A tout prendre, je te conseille quand même de donner sa chance à la pièce, mais surtout aux acteurs, en allant jeter un œil à La Folie Théâtre (l’avant-dernière représentation de la pièce, le 22 mars, sera dédiée à SOS Homophobie). Ne serait-ce que pour savoir si je suis un ignoble salaud sans cœur ou si quelqu’un pense comme moi.

 

 

Jeffrey
À LA FOLIE THÉÂTRE
6 rue de la Folie Méricourt, 75011 PARIS – M° Saint Ambroise (9)
Du jeudi au samedi à 21H30, le dimanche à 18h00
Jusqu’au 23 mars 2013

4 réflexions au sujet de « Jeffrey, réflexion sur le théâtre gay »

  1. Il y a des formes de virus qui peuvent terrasser en quelques mois tu sais ;)et aucune molécule existante n’est efficace.

    Pour en revenir au sujet, vu ta description, si j’étais parisien, je n’aurai aucune envie de dépenser du fric pour aller voir la pièce.

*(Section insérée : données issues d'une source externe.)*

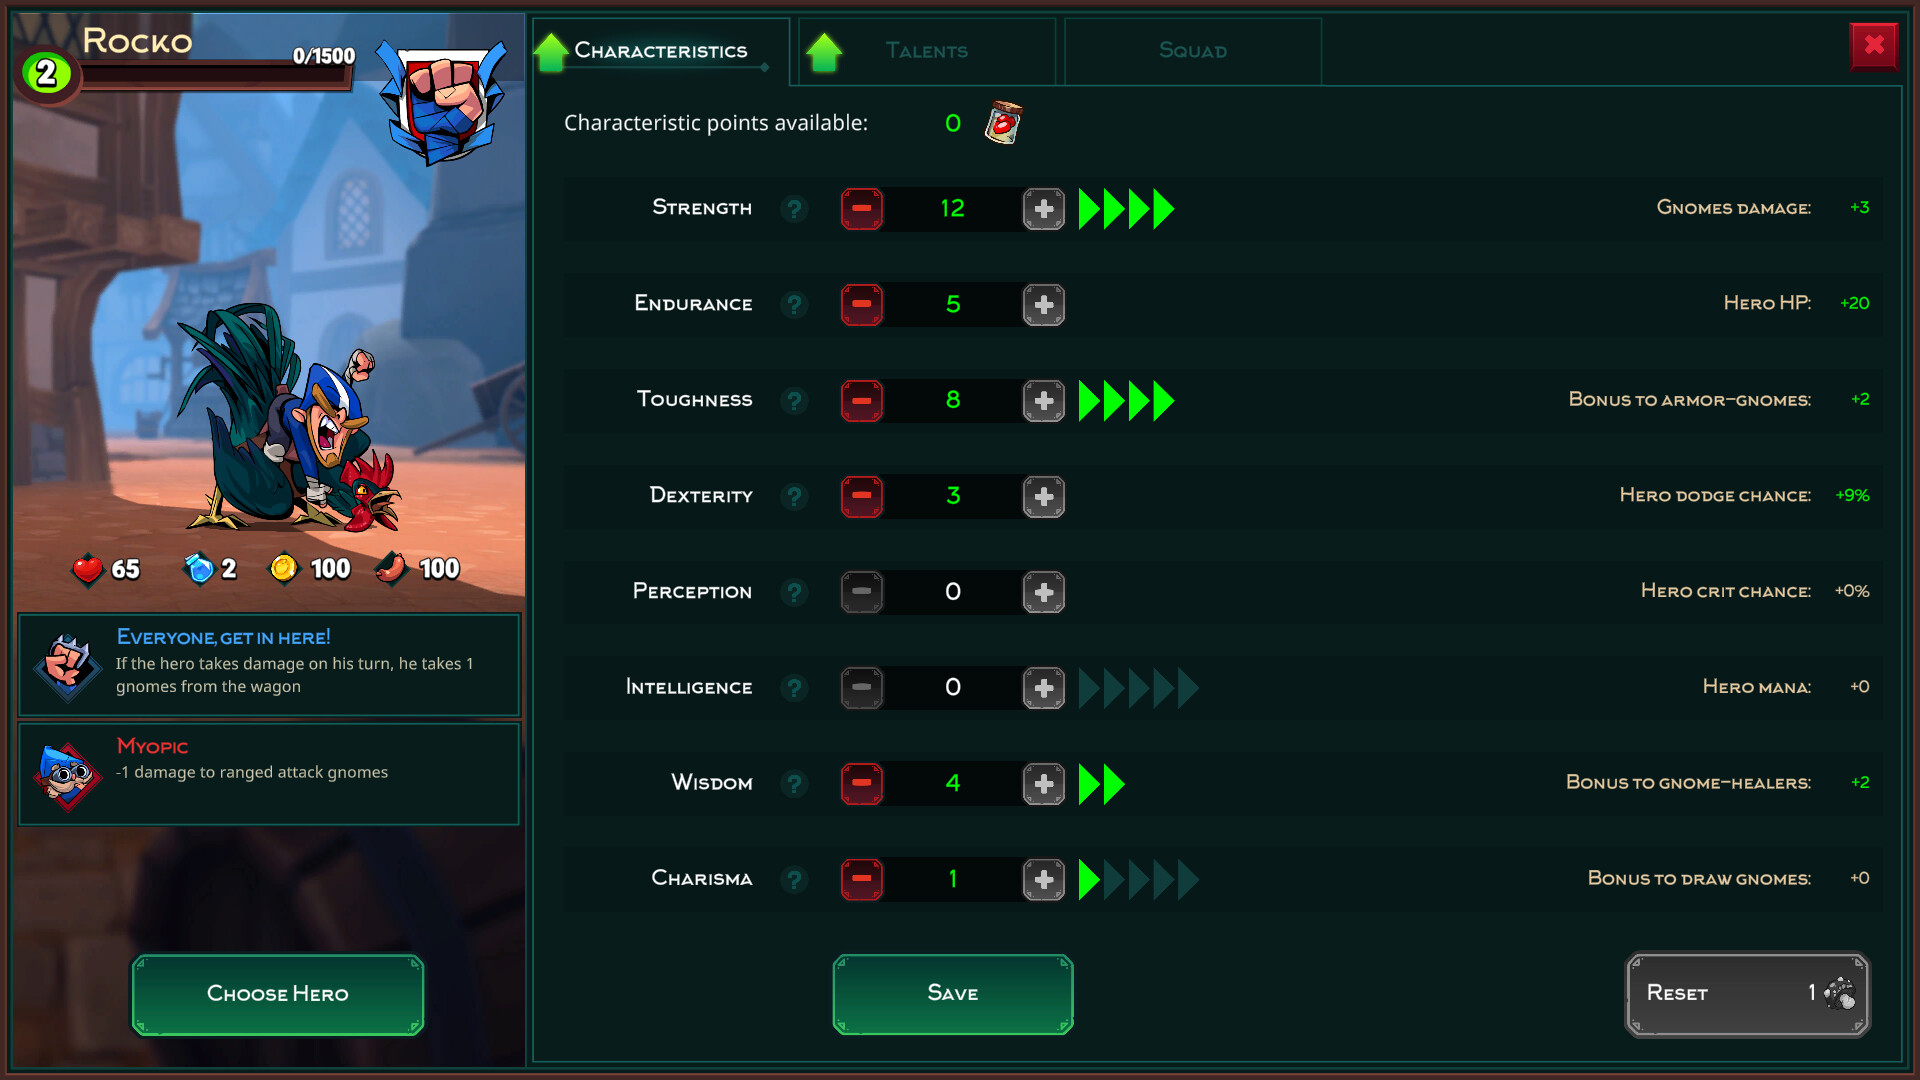
Task: Click the Dexterity plus button
Action: (1043, 495)
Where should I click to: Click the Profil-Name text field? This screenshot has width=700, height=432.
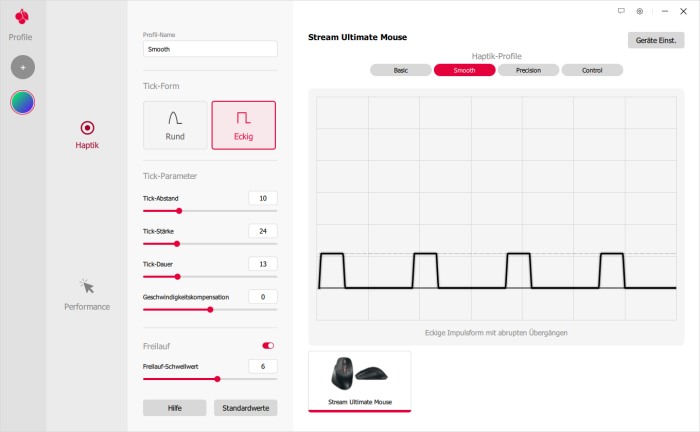pyautogui.click(x=210, y=48)
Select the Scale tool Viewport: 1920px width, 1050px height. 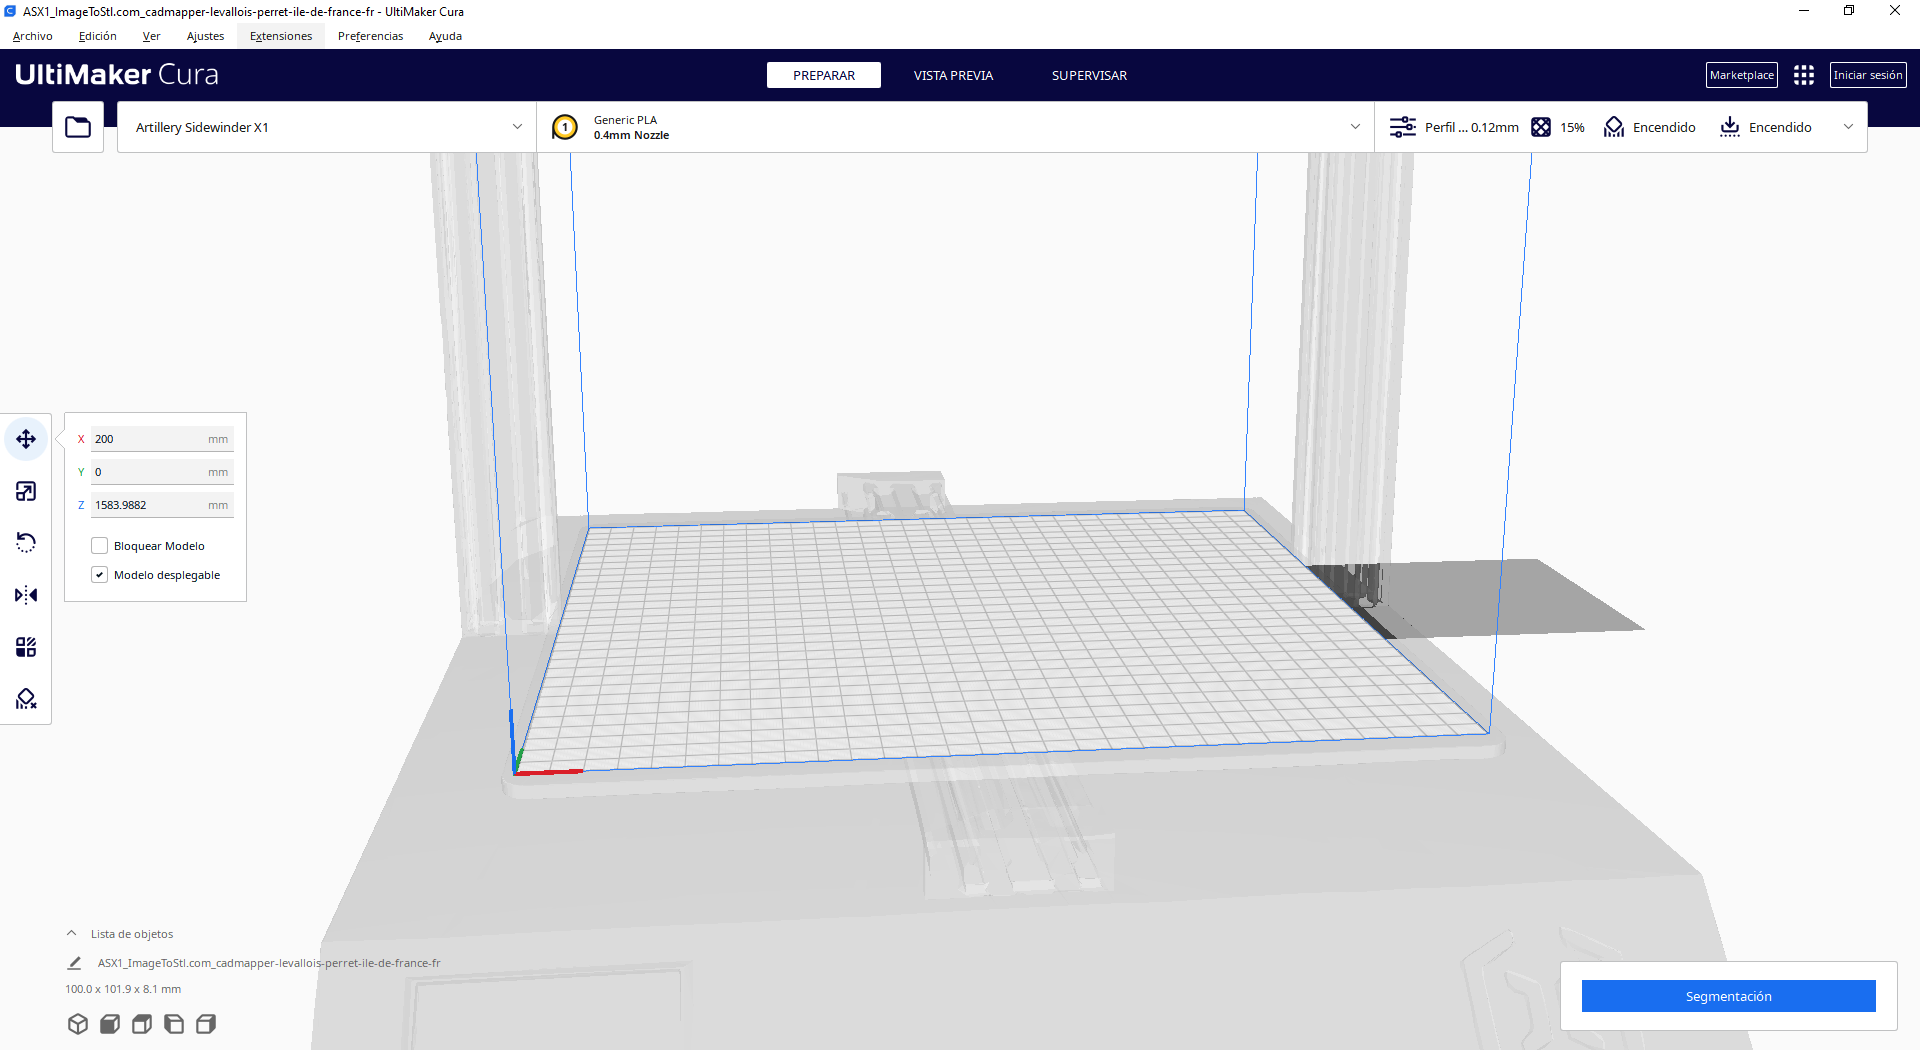[26, 491]
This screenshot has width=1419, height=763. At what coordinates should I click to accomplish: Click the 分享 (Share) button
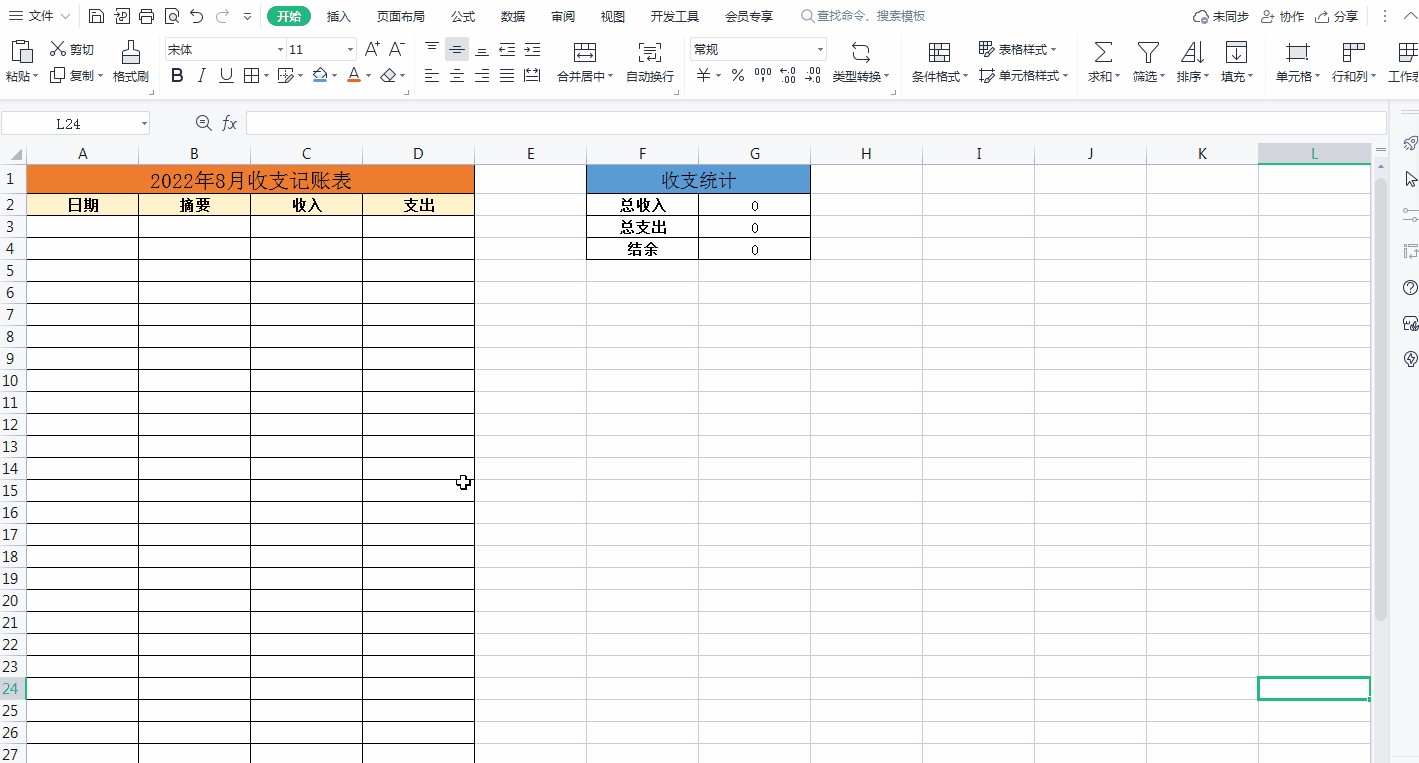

    1. J’avoue, non sans embarras, que ma connaissance du sida n’est pas très poussée. Je fais partie des gens qui se contentent de flipper et de se protéger, et qui connaissent globalement les risques et les pratiques à favoriser… mais qui connaissent mal les subtilités sur les traitements, la vie quotidienne des séropositifs, les différentes « souches », les maladies opportunistes, etc.

      Toutefois, pour ma défense, dans la pièce, on sent vraiment que l’histoire du personnage malade et qui finit par mourir s’inscrit plutôt dans un contexte « ordinaire » de la maladie (genre il l’a depuis un moment, ses traitements marchent, et puis finalement non), plus crédible pour le début des années 90, du coup.

      Je regrette de ne pas avoir titillé ta curiosité. Ces pièces ont le mérite d’exister, et elles font partie d’un certain « patrimoine » culturel gay. Rien que pour ça, il vaut la peine d’essayer de les connaître et d’avoir un avis dessus. Il te reste toujours le film de 1995, si tu n’as pas la possibilité de voir la pièce.

      1. Ayant des amis touchés par cette saloperie, j’ai pu partagé certains qui ont fait que je j’en connaisse plus que la moyenne sur ce sujet 🙂
        Toi, tu connais le minimum vital et c’est déjà largement suffisant pour te préserver 😉

        Sinon je remets pas en cause le mérite de l’existence de ces pièces ou de tous autres production « communautaire » bien au contraire, je déplore juste leur relative anonymat vu que je ne fréquente pas les sites spécialisés.